* [Entries supplied]
==================================================
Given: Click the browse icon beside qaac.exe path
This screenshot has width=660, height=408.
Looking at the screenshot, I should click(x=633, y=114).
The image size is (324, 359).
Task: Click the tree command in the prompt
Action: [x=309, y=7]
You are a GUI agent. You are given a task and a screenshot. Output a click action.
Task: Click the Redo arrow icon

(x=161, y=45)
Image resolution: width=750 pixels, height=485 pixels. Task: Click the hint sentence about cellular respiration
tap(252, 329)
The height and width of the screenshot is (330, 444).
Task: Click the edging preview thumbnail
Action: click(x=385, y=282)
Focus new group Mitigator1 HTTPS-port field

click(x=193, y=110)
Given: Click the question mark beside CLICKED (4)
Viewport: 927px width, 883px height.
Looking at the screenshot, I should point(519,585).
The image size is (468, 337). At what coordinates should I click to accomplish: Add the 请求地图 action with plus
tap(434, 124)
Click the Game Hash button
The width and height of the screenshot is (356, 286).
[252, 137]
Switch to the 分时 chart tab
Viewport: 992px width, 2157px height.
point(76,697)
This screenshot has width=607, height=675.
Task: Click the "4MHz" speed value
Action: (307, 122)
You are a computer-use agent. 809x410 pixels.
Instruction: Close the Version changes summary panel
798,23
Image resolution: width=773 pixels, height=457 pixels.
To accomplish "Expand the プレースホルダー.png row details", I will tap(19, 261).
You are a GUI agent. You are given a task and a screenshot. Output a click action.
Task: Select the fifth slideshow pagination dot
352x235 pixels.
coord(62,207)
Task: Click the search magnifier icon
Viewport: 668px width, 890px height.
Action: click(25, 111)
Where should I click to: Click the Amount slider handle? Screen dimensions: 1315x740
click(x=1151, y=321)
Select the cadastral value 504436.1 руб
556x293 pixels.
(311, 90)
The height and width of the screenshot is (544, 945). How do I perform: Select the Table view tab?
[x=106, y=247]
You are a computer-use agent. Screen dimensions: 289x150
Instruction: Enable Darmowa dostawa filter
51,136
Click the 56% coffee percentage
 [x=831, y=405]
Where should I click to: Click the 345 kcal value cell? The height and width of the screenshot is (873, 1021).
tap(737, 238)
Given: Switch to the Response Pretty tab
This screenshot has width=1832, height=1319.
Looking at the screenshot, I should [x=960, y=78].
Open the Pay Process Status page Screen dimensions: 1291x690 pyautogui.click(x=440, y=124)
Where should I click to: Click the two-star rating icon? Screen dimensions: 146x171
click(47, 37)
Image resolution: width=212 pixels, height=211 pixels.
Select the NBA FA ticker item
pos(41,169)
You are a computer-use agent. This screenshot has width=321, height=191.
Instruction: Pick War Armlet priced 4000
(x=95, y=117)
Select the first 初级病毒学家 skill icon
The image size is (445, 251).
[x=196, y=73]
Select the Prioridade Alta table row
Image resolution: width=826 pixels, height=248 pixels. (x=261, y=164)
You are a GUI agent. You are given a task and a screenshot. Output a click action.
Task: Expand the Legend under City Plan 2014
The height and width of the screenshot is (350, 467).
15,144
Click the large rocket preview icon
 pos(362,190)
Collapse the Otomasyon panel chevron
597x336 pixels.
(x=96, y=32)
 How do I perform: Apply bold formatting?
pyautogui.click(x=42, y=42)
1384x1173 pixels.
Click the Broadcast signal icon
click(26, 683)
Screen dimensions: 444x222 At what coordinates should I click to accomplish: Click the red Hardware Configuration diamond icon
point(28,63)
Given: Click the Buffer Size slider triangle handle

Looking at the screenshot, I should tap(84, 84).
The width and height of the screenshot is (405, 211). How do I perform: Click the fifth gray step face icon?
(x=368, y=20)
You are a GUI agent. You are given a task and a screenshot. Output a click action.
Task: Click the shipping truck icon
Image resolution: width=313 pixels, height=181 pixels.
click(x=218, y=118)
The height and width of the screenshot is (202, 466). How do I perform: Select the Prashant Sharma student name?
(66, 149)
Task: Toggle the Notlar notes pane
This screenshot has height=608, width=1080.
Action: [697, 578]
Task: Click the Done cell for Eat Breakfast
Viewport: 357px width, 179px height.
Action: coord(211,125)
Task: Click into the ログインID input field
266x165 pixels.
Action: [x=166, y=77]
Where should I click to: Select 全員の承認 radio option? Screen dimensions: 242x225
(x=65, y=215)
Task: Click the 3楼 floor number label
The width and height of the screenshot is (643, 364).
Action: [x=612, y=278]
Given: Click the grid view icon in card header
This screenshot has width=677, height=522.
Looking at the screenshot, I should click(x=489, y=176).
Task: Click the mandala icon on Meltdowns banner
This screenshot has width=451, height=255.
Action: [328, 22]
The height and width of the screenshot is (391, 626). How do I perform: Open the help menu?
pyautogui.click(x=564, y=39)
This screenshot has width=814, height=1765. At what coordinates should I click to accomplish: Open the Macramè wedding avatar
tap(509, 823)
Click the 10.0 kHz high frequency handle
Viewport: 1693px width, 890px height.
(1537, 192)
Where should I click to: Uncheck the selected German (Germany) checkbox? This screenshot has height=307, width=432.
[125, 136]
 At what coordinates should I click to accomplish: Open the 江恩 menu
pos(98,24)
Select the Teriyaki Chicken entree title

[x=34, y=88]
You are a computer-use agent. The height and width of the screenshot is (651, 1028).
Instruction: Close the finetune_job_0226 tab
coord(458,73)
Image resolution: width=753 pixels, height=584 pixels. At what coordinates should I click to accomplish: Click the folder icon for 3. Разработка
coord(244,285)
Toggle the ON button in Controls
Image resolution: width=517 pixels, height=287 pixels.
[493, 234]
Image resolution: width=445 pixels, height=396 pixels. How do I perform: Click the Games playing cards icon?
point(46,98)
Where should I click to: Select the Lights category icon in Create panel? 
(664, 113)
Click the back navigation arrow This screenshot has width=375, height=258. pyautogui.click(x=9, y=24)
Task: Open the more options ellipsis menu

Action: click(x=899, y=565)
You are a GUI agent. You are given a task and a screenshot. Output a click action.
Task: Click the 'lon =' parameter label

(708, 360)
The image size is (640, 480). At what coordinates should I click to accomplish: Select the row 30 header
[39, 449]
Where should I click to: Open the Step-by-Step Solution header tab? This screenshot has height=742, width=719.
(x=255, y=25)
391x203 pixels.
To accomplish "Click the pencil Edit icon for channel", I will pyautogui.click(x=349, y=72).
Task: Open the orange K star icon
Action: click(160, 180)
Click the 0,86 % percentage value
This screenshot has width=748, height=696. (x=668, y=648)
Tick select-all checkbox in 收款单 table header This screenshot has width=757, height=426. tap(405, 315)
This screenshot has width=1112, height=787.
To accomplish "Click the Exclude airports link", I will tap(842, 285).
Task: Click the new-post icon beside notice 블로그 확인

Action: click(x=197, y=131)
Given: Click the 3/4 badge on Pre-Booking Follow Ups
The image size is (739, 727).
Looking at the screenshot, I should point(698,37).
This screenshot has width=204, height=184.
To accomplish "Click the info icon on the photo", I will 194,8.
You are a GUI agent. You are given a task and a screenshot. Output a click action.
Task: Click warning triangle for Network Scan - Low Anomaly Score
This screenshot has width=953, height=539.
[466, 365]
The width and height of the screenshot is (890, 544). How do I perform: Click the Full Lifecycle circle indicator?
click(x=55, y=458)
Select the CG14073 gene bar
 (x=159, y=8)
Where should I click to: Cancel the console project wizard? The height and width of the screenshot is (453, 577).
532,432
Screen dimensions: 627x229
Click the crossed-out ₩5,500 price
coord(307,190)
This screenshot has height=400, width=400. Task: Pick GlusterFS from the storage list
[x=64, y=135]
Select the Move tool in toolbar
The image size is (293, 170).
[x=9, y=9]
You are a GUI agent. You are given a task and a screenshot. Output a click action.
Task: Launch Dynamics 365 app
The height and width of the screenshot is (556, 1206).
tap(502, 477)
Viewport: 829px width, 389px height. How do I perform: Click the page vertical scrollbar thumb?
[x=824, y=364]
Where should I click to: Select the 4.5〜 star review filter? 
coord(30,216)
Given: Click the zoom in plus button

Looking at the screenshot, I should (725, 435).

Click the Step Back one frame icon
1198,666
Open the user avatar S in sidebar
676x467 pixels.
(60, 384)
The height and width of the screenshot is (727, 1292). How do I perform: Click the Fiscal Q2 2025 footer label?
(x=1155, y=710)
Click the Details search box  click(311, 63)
==================================================
* [Work item]
Which of the lines above hold the string "Toggle"? Pick each of them out.

* [Solution to the problem]
Task: Toggle the Notlar notes pane
Toggle the ON button in Controls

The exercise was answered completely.